FEBRUARY 15, 1888-Our local mining industry has received a blow in the apparent failure of the Johnson Mill & Mining Company, which had showed great promise. J. A. Johnson, head of the firm, did a real service to the mine owners of the Gold Creek Valley by building a road from town to the first falls of the creek, but the Stiles crushing plant and other machinery he installed to extract the gold just did not do the job that was expected of it. The gold recovery is said barely to have paid the expenses of operation. J. D. Sagemiller and Charles Wells, two of the men who sold their lode claims to Johnson, have not been paid for them and will repossess the claims, as will, no doubt, other owners who deeded their claims to the Johnson company. Sagemiller is now in Seattle attempting to interest other investors who will put in a proper mill.
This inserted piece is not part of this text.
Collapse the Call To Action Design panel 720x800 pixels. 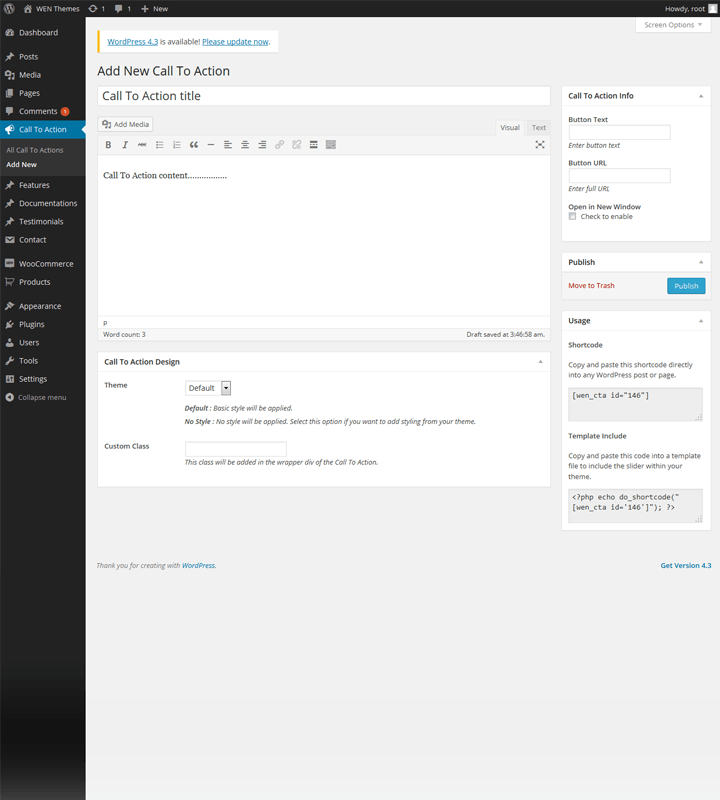pyautogui.click(x=540, y=361)
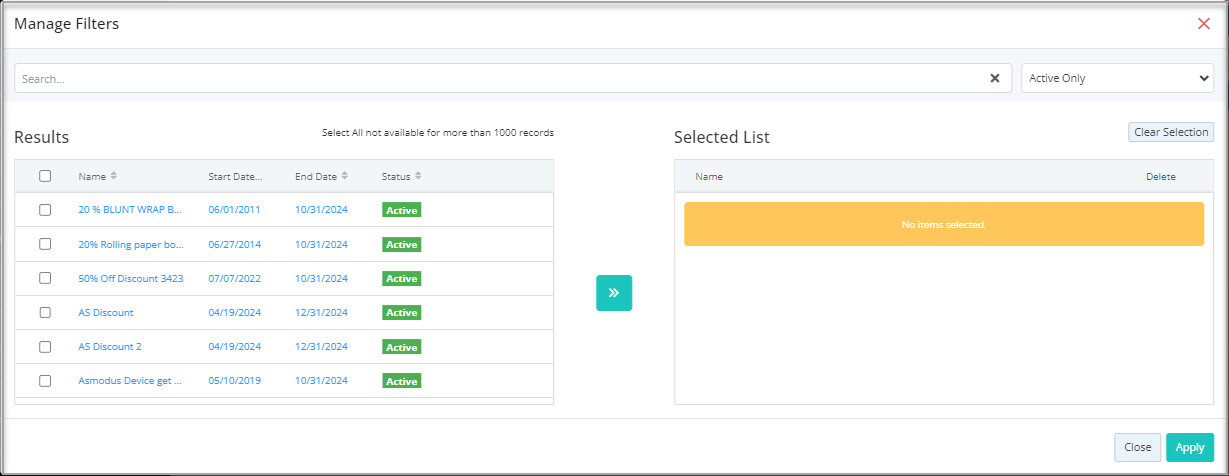Close Manage Filters dialog with red X
Screen dimensions: 1229x476
tap(1204, 23)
The electric lights at Treadwell loom up wonderfully from across the bay these nights. When will Juneau have its own light plant?

MARCH 1, 1888-Captain James Haley has purchased the steam launch Julia from the Sitka Trading Company and brought her to Juneau. She will be used as a ferry across the channel and also for trips to the head of Lynn Canal when business warrants. The Julia is nearly covered by a cabin which will make her more comfortable for ferry customers than the open Marion, especially during Taku winds.

Many miners have already left for the Yukon, planning to reach their claims of the Fortymile River by mid-April so as to be ready to start work when the ice goes out of the river. Others are going to Yakutat to try their luck in the black sand deposits on Khantaak Island which have proved very rich for a few Sitka men. Several schooners will sail for Yakutat Bay soon.

APRIL 1, 1888-A number of Indians from Metlakatla, the new settlement on Annette Island, have recently moved to New Boston or Union City on Douglas Island, where the Alaska Union Mining Company has its plant and hopes to develop a mine. Pat McGlinchy, one of the camp?s earliest settlers, now has a store there and is known as the ?Mayor of Irish Flat.?

A few miners have worked most of the winter around the mouth of Gold Creek and have found some rich pockets of gold bearing gravels.

J. S. Shillabar, proprietor of the Juneau Laundry on Main Street, is building a bath house and expects to have it open for the public in the near future.